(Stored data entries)
##############################

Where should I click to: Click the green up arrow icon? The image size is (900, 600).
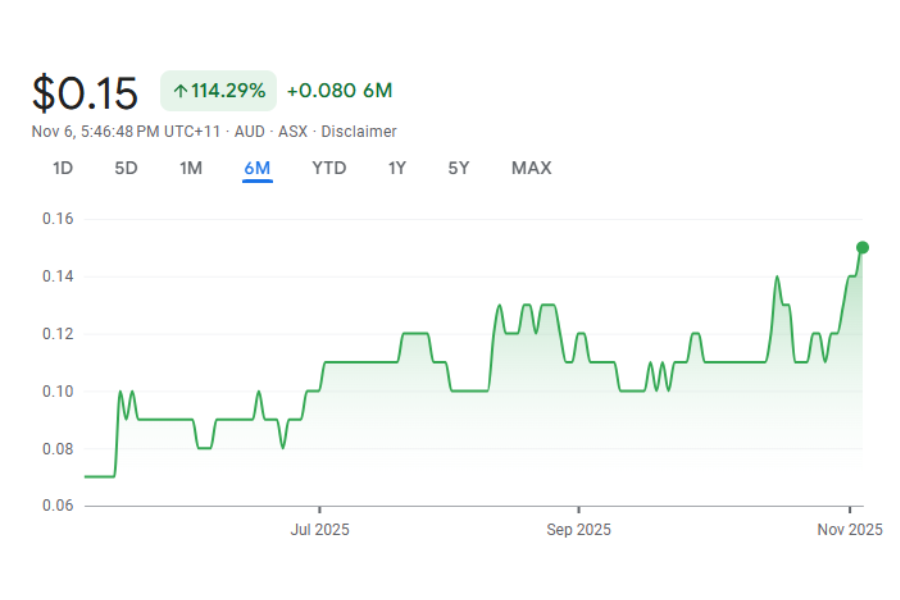[180, 91]
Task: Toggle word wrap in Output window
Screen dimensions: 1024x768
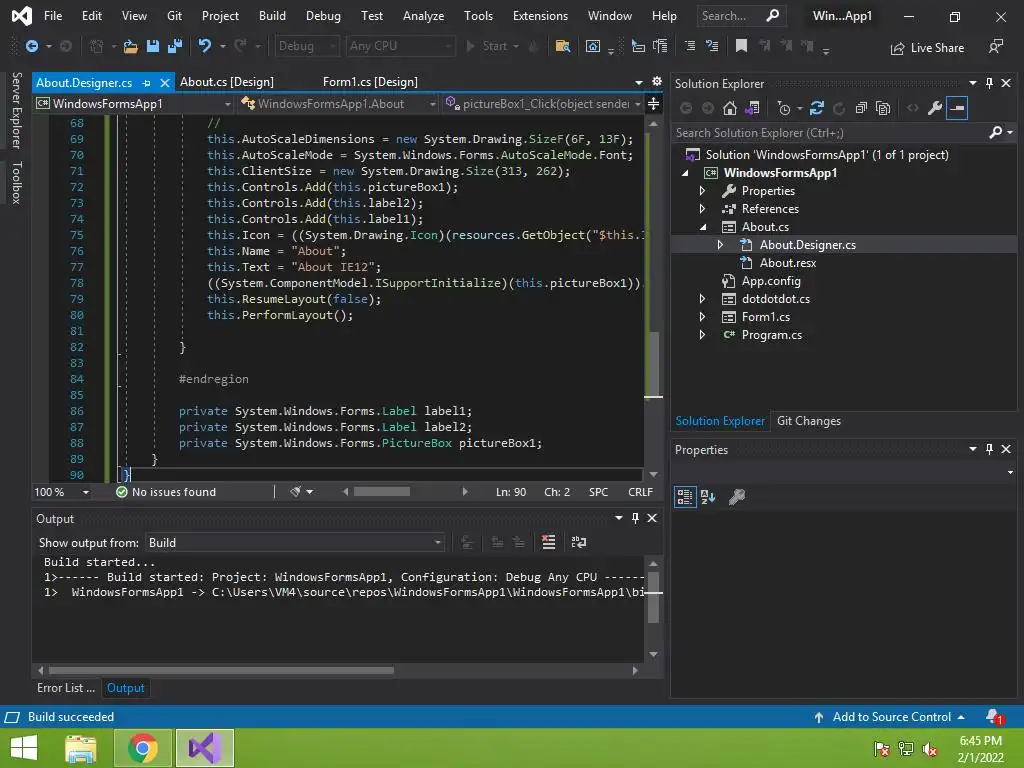Action: coord(578,542)
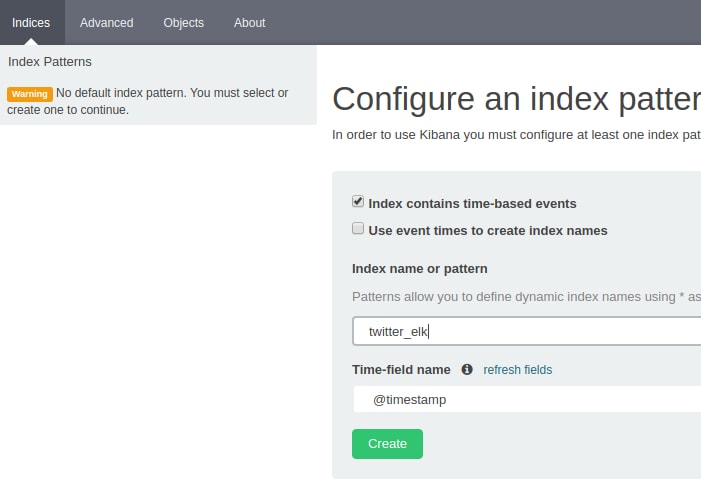
Task: Click the 'No default index pattern' warning message
Action: coord(172,93)
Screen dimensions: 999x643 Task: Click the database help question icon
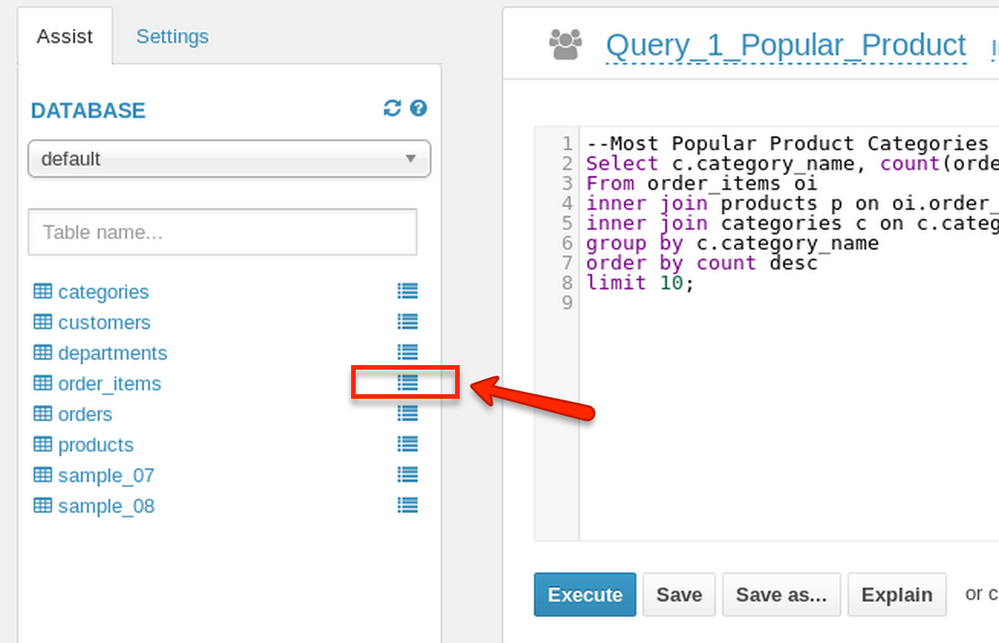tap(419, 109)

##############################

### What to work on
What is wanted is a verbatim transcription of every record above, pictures excluded.

### Solution to the problem
Where should I click to: Click the green up arrow icon? The image size is (900, 600).
[180, 91]
Task: Toggle word wrap in Output window
Screen dimensions: 1024x768
Action: coord(578,542)
Task: Click the 'No default index pattern' warning message
Action: coord(172,93)
Screen dimensions: 999x643 Task: Click the database help question icon
tap(419, 109)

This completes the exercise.